Yeah, I can speak to that a little bit, Doug. And we've got our next big event is scheduled for October, so we have our annual convention slated for October of this coming year. And some of the previous calls and some of the other investor-related discussions we've had, we've talked about a product launch at that event. As you know, our typical product cadence for launching a Hero product is every 18 months to two years. And as you know, the last major launch we had was MindBody, which was about two years ago. We did add the Love Biome line that you had mentioned. But so we do have something in the works we haven't talked a lot about exactly what category that falls into, but it will be in line with the typical LifeVantage science-backed product and something that we're really excited about going forward.
And most of your recent news has really been around gut health between MindBody and P84, so are we going deeper in gut health or is there something new on the horizon?

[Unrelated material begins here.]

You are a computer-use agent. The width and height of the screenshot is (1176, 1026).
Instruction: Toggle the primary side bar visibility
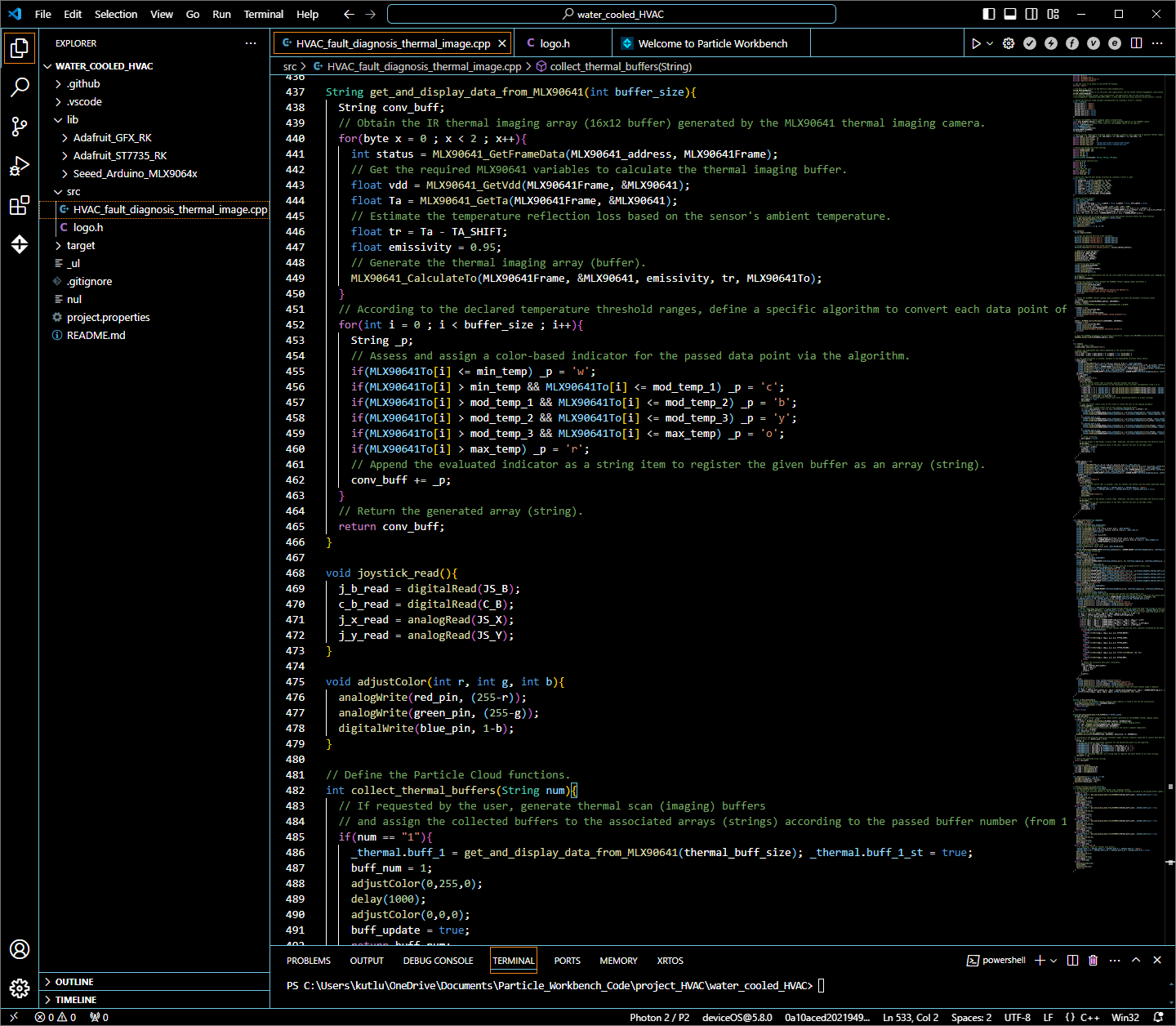pyautogui.click(x=989, y=14)
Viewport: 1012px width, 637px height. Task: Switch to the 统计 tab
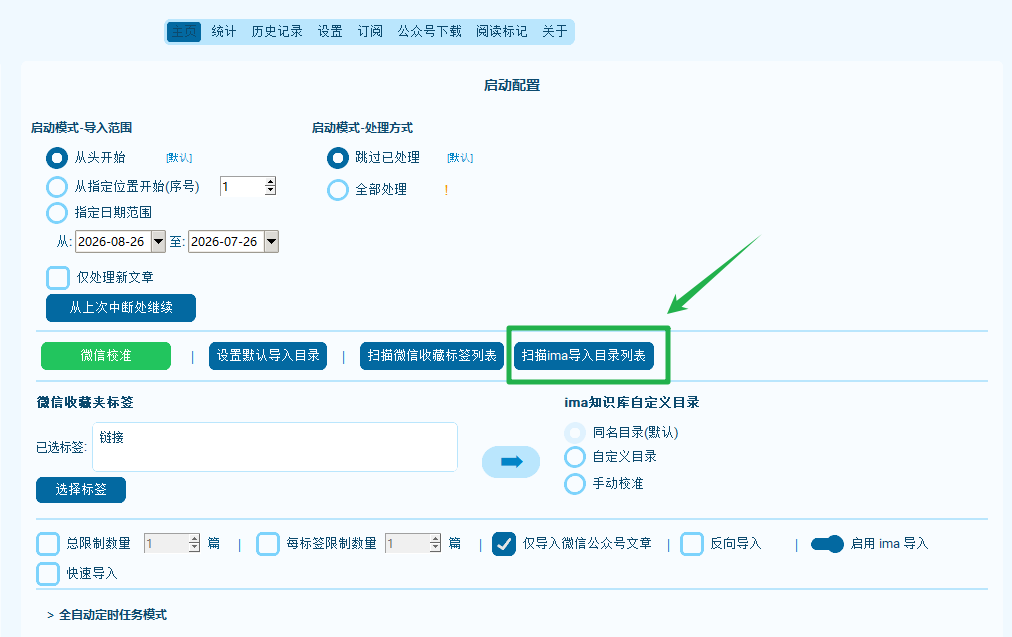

Well, I think this category is not necessarily in gut health itself. We still believe that, you know, we believe in that P84 product and the Love Biome entity or business that we acquired in October. So we, you know, gut health is still an important part of our product portfolio. I think looking forward, we have some other complementary products that we'll be introducing around to support P84. But, you know, P84 is still one of our four hero product lines and something that we'll continue to lean into.
Okay. Thanks, Carl. Yep. Thanks, Doug.
This concludes the question and answer session. I'd like to turn the floor back over to Michael Beindorf for closing comments.
Well, I want to thank all of you again for joining us today. We know that we have a lot of work to do. That said, we're optimistic. I believe we have the people and we have the products. And we're absolutely focused on delivering improved results for our shareholders. So I look forward to reporting our progress on all of these initiatives in August. And I thank you for joining us today.
This concludes today's teleconference. You may disconnect your lines at this time. Thank you for your participation.